Em "experimento", homem se alimenta de comida de cachorro

Em "experimento", homem se alimenta de comida de cachorro

"Fases" anteriores do projeto, que ele quer transformar em documentário, envolveram comer apenas fast-food.

Crítico da dieta pouco nutritiva consumida por boa parte dos americanos, o nutricionista Michael Konowalski, 32, começou um "experimento" em janeiro de 2010: "Passei a comer qualquer coisa que tivesse vontade, fosse uma refeição fast-food, um cachorro-quente, na hora em que tivesse vontade, sem restrições, por 11 meses. Depois, passei um mês comendo apenas McDonald"s".

Em janeiro deste ano, o "experimento" entrou numa nova "fase": Konowalski passou a comer apenas comida de cachorro, o que pretende fazer por "30 ou 90 dias". O objetivo: mostrar que até ração animal é "bem melhor do que a dieta do americano comum".

"Não estou buscando seguidores, não recomendo isso para ninguém. Mas acho que o país tem que acordar para o que come. Sofremos [os efeitos dessa dieta] porque queremos. É nossa escolha", disse Konowalski - polonês radicado nos EUA há dez anos, pai de duas crianças e, segundo ele, criador de planos de dietas para atletas - à BBC Brasil por telefone.

Ele está descrevendo sua rotina no blog inserido no site www.thechoiceprojectmovie.com.

"Energia"

O nutricionista diz que se sente "mais cheio de energia" agora, enquanto se alimenta de ração - orgânica, ressalta ele - do que durante o mês em que se alimentava apenas de lanches do McDonald"s.

"E minha taxa de gordura corporal, que antes do "experimento" era de 8% a 10%, subiu para 22% [nos meses em que ele comeu o que queria e fast-food] e baixou para 19% no último mês", diz ele.
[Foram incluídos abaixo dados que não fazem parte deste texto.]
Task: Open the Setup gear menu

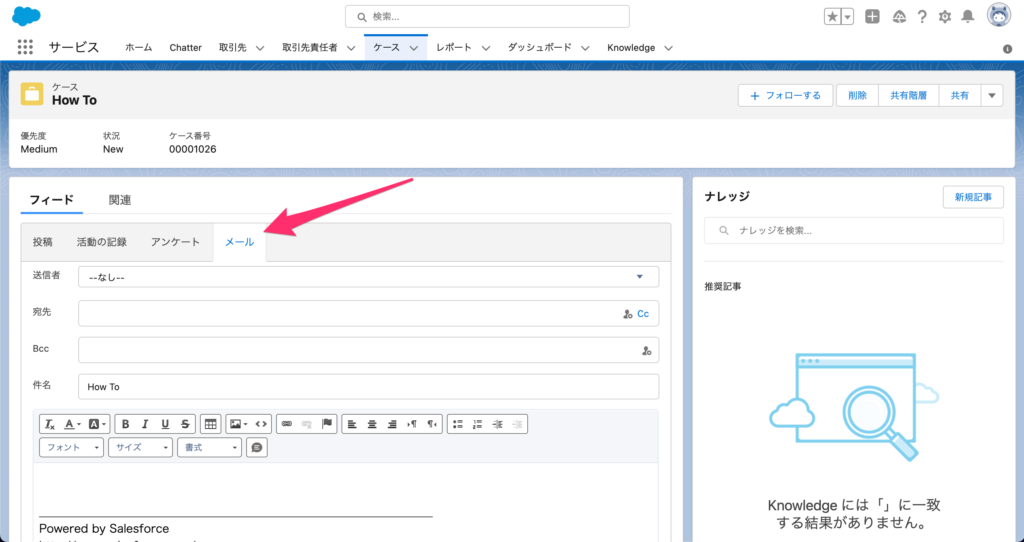Action: coord(945,16)
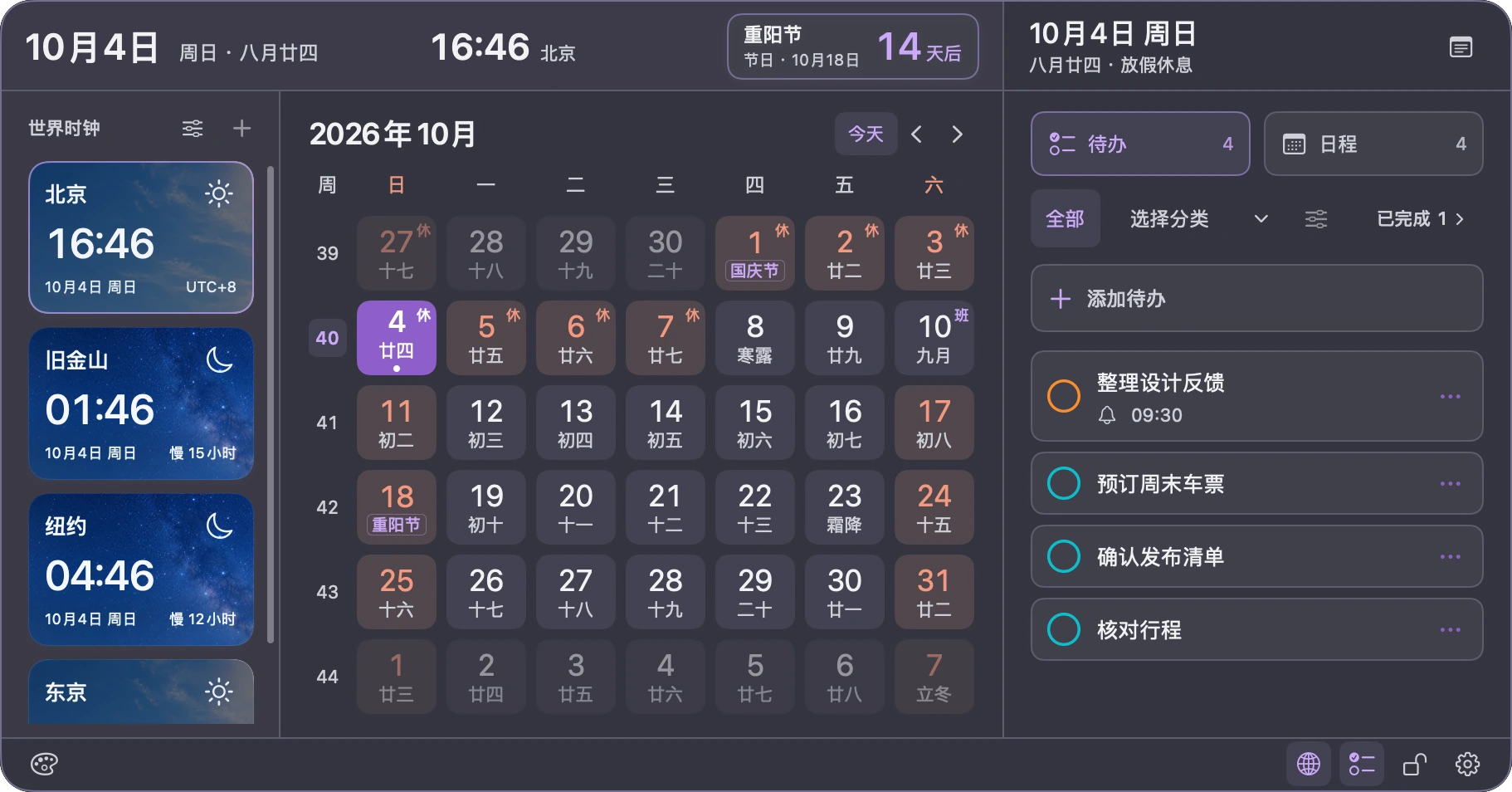Check off 预订周末车票 task
This screenshot has height=792, width=1512.
(1064, 483)
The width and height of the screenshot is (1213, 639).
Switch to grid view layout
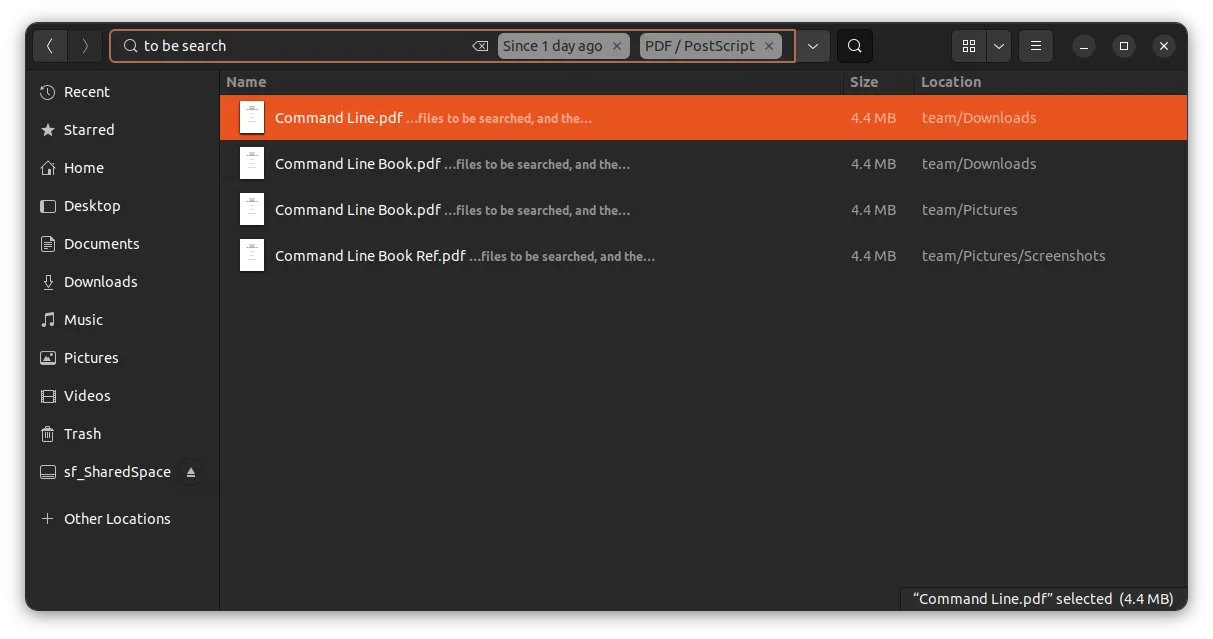[x=968, y=46]
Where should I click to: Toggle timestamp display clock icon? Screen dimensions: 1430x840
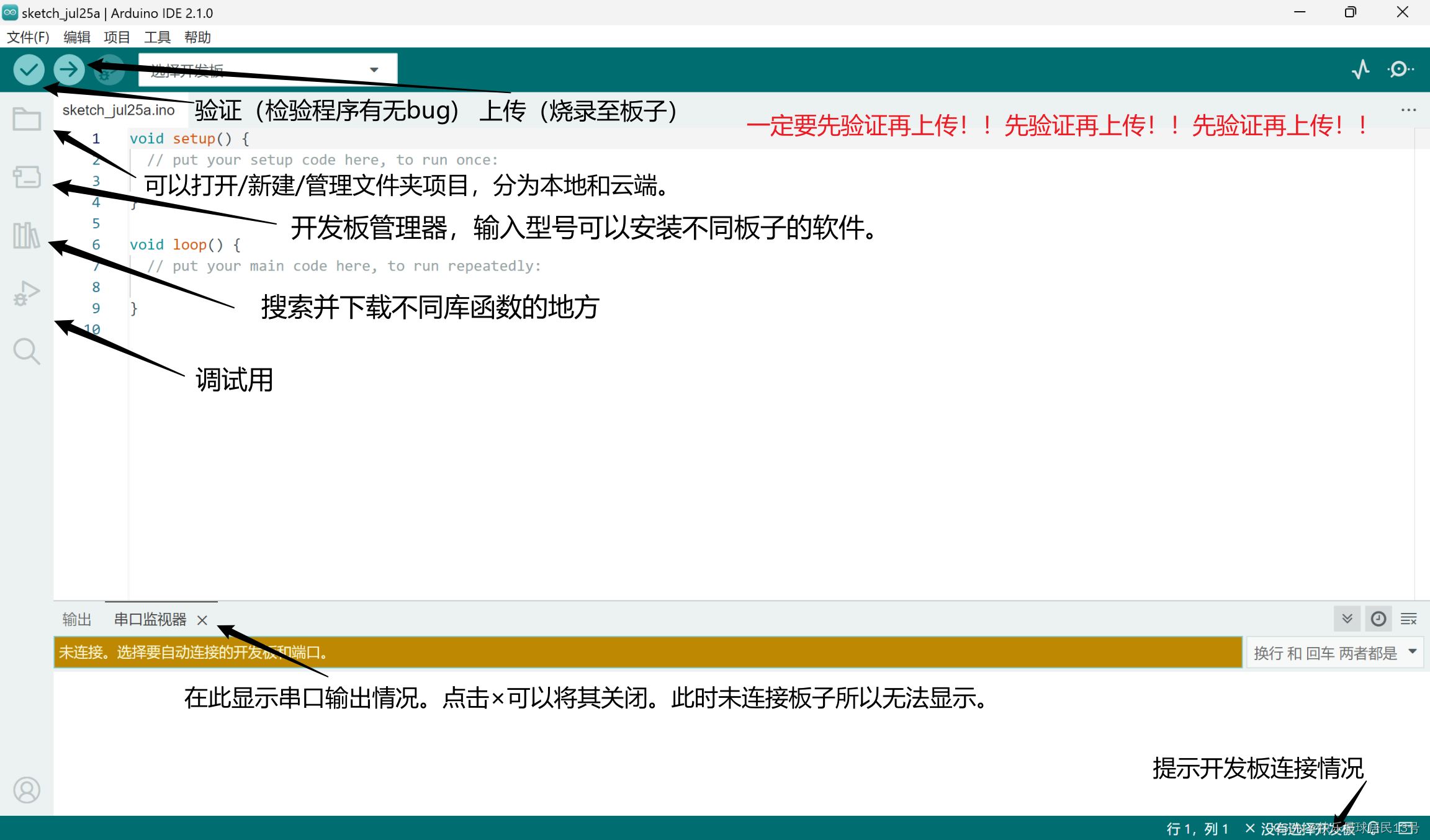[x=1378, y=619]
Ele confessa que não conseguiu comer a ração nos primeiros dias em que se propôs a fazê-lo, "pela barreira mental".

"Mas não estou comendo pelo sabor, e sim pelos nutrientes, ainda que [os presentes na ração] não sejam suficientes. Estou fazendo isso para provar meu ponto."

Konowalski está fazendo um documentário sobre a experiência, que gostaria de lançar até o final do ano que vem. Mas ele nega que suas refeições "caninas" sejam um golpe publicitário.

"Não estou fazendo isso por fama ou dinheiro. Tanto que nem envolvi o nome da minha empresa de nutrição no projeto. Quero inspirar as pessoas a mudar suas vidas. E é um desafio pessoal também. Tenho alguns projetos não finalizados, mas neste eu tenho que ir até o fim" (Ainda que o fim não esteja muito claro: Konowalski diz que não sabe que rumo tomará sua dieta após a experiência com comida de cachorro).

Ele diz que o documentário semelhante "Supersize Me" (2004), em que o autor, Morgan Spurlock, passou um mês se alimentando apenas de McDonald"s, falha ao atribuir a terceiros a culpa pela empobrecida alimentação praticada nos Estados Unidos e no mundo.

"Culpamos o governo, as empresas, todo o mundo. Mas nossa alimentação é nossa escolha pessoal. E, em geral, não costumamos escolher comidas saudáveis", opina Konowalski.